Centers for Disease Control and Prevention Releases Reopening Guidance for Child Care Providers
Earlier this week the Centers for Disease Control and Prevention (CDC) released updated and expanded interim guidance as more child care providers begin reopening. This follows guidance from April for child care programs that remained open to care for children of essential workers.
For all child care programs the CDC recommends additional considerations to limit the risk of COVID-19 exposure to child care providers, children, and their families. This includes:
- Promoting social distancing strategies;
- Promoting healthy hygiene practices for children and staff;
- Intensifying cleaning and disinfection efforts;
- And modifying drop off and pick up procedures to include screenings and limit outside visitors.
In this week’s guidance the CDC outlined three “steps” of reopening based on the local levels and spread of COVID-19. Step one is for areas with the highest prevalence of infection, which the CDC suggests that only providers caring for the children of essential workers remain open. In step two, the CDC recommends expanding care to all children with enhanced social distancing measures. And finally, in step three, providers are able to remain open for all children with social distancing measures. Additionally, the CDC stresses the importance of providers remaining in close contact with state and local health authorities to respond to their unique local context of infections.

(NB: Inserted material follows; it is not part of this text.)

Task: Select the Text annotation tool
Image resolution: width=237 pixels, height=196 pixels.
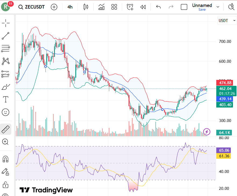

No matter the step, the CDC has recommended that all child care programs are:
- Keeping the same group of children and adults together and limiting the mixing of children groups;
- Closing, or carefully disinfecting, shared spaces such as cafeterias;
- Spacing out seating and nap areas for children;
- Designating an area for anyone who displays symptoms of COVID-19 during hours of operation;
- Canceling or postponing all field trips, festivals, and large gathers;
- Restricting nonessential visitors and volunteers.
The CDC also recommends implementing flexible sick leave and training additional staff in order to maintain safe staffing ratios should staff become sick. Finally, if children or providers are diagnosed with COVID-19 the CDC recommends closing to clean and disinfect the space.
While the guidance is vital to ensuring the health and safety of children and providers, implementing it effectively will be a challenge for many providers and will require additional staff and resources. For instance, in order to meet the healthy hygiene guidance, providers will need appropriate protective equipment, disinfectant, and cleaning supplies. These supplies have been difficult to find in many places and are costly. Additionally, for providers to implement social distancing measures, providers may either need to reduce the number of children they serve or have additional staff to serve the same number of children. Prior to the COVID-19 outbreak, staffing was already a major expense and limits to group size and group mixing will further increase cost. To ensure that they are able to meet the CDC guidance providers will need help securing funding, materials, and staff.